Il s’agenouilla et caressa Rim.
« Ils ne remplaceront sans doute pas tes parents, mais au moins, tu auras la santé, une éducation et la protection. Alada, vusedaiken salas, adieu et grandis heureux », ajouta-t-il en asiyen. Il posa un baiser sur son front, se retenant de verser une larme.
« Que vas-tu faire maintenant? demanda Martin.

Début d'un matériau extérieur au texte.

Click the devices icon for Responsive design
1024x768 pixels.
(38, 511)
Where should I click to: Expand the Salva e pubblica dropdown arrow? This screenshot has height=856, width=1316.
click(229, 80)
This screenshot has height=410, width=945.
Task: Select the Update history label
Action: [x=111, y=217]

— Je dois partir loin. J’ai rencontré un gars, dans le pays de Zen. Il a dit qu’il pourrait m’aider à me faire entrer à la pêcherie. C’est ma seule chance pour l’instant; sinon, je devrai quitter Asiya.
— J’essaierai de passer te voir », dit Martin.
Ils se serrèrent la main en signe d’au revoir, puis Léopold remonta dans la carriole, direction ouest, vers les côtes.
C’était l’automne et la nuit était glaciale, mais le froid et l’obscurité n’incommodaient en rien Rim. Il semblait murmurer à lui-même, la voix tremblotante, quelques mots dans sa langue que Martin connaissait quelque peu, trop peu pour pouvoir les comprendre. Il ne semblait pas triste, mais il était visiblement nerveux et apeuré.
« Tu te sens bien, garçon? » demanda Martin.
Rim hocha la tête.
Martin lui prit la main et l’emmena à l’intérieur. « Tu vas voir, les choses vont s’arranger », dit-il. Rim se souvint de cette phrase le reste de sa vie, et elle lui revint à chaque instant où il douta.